▸ What is being asked:
Every entry needs to be written out again exactly.

===== Records for this exercise =====

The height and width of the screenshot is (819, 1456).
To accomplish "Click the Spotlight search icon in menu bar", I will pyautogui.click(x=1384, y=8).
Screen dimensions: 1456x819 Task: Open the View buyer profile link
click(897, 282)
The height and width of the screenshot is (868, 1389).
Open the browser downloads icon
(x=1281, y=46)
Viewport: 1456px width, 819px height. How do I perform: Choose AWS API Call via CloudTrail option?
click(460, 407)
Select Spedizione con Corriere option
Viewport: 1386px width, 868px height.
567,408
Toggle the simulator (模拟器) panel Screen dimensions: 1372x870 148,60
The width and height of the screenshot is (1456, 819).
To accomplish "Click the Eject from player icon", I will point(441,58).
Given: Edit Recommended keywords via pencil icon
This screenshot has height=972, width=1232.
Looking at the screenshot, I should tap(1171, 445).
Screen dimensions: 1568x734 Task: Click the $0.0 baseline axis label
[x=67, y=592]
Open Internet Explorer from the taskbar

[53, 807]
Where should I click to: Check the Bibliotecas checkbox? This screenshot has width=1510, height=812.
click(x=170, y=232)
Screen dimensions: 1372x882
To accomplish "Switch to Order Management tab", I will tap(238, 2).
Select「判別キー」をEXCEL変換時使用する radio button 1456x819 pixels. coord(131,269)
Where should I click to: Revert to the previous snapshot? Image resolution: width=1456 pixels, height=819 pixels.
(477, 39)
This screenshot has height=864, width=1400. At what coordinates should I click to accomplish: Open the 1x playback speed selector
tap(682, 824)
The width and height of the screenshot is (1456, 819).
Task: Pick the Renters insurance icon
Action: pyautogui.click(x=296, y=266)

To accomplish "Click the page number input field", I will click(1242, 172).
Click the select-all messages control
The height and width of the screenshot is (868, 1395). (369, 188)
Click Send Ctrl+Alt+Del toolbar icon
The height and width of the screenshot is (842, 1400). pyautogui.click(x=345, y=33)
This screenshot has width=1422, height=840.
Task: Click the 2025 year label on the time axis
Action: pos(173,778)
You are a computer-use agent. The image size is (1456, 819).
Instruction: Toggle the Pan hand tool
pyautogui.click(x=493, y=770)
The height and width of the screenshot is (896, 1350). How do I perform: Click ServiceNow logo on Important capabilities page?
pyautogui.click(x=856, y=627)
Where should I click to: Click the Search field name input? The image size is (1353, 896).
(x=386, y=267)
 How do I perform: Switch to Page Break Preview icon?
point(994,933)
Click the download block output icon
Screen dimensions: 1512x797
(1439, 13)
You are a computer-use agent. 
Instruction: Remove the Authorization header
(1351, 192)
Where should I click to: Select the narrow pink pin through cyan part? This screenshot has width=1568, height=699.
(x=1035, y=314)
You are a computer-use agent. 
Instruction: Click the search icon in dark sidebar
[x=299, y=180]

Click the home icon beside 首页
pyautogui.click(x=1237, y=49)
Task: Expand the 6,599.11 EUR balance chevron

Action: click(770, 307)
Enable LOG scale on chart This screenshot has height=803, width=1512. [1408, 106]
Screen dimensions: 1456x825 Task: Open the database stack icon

=====

▸ Task answer:
The height and width of the screenshot is (819, 1456).
To accomplish "Click the Spotlight search icon in menu bar", I will pyautogui.click(x=1384, y=8).
Screen dimensions: 1456x819 Task: Open the View buyer profile link
click(897, 282)
The height and width of the screenshot is (868, 1389).
Open the browser downloads icon
(x=1281, y=46)
Viewport: 1456px width, 819px height. How do I perform: Choose AWS API Call via CloudTrail option?
click(460, 407)
Select Spedizione con Corriere option
Viewport: 1386px width, 868px height.
567,408
Toggle the simulator (模拟器) panel Screen dimensions: 1372x870 148,60
The width and height of the screenshot is (1456, 819).
To accomplish "Click the Eject from player icon", I will point(441,58).
Given: Edit Recommended keywords via pencil icon
This screenshot has height=972, width=1232.
Looking at the screenshot, I should tap(1171, 445).
Screen dimensions: 1568x734 Task: Click the $0.0 baseline axis label
[x=67, y=592]
Open Internet Explorer from the taskbar

[53, 807]
Where should I click to: Check the Bibliotecas checkbox? This screenshot has width=1510, height=812.
click(x=170, y=232)
Screen dimensions: 1372x882
To accomplish "Switch to Order Management tab", I will tap(238, 2).
Select「判別キー」をEXCEL変換時使用する radio button 1456x819 pixels. coord(131,269)
Where should I click to: Revert to the previous snapshot? Image resolution: width=1456 pixels, height=819 pixels.
(477, 39)
This screenshot has height=864, width=1400. At what coordinates should I click to accomplish: Open the 1x playback speed selector
tap(682, 824)
The width and height of the screenshot is (1456, 819).
Task: Pick the Renters insurance icon
Action: pyautogui.click(x=296, y=266)

To accomplish "Click the page number input field", I will click(1242, 172).
Click the select-all messages control
The height and width of the screenshot is (868, 1395). (369, 188)
Click Send Ctrl+Alt+Del toolbar icon
The height and width of the screenshot is (842, 1400). pyautogui.click(x=345, y=33)
This screenshot has width=1422, height=840.
Task: Click the 2025 year label on the time axis
Action: pos(173,778)
You are a computer-use agent. The image size is (1456, 819).
Instruction: Toggle the Pan hand tool
pyautogui.click(x=493, y=770)
The height and width of the screenshot is (896, 1350). How do I perform: Click ServiceNow logo on Important capabilities page?
pyautogui.click(x=856, y=627)
Where should I click to: Click the Search field name input? The image size is (1353, 896).
(x=386, y=267)
 How do I perform: Switch to Page Break Preview icon?
point(994,933)
Click the download block output icon
Screen dimensions: 1512x797
(1439, 13)
You are a computer-use agent. 
Instruction: Remove the Authorization header
(1351, 192)
Where should I click to: Select the narrow pink pin through cyan part? This screenshot has width=1568, height=699.
(x=1035, y=314)
You are a computer-use agent. 
Instruction: Click the search icon in dark sidebar
[x=299, y=180]

Click the home icon beside 首页
pyautogui.click(x=1237, y=49)
Task: Expand the 6,599.11 EUR balance chevron

Action: click(770, 307)
Enable LOG scale on chart This screenshot has height=803, width=1512. [1408, 106]
Screen dimensions: 1456x825 Task: Open the database stack icon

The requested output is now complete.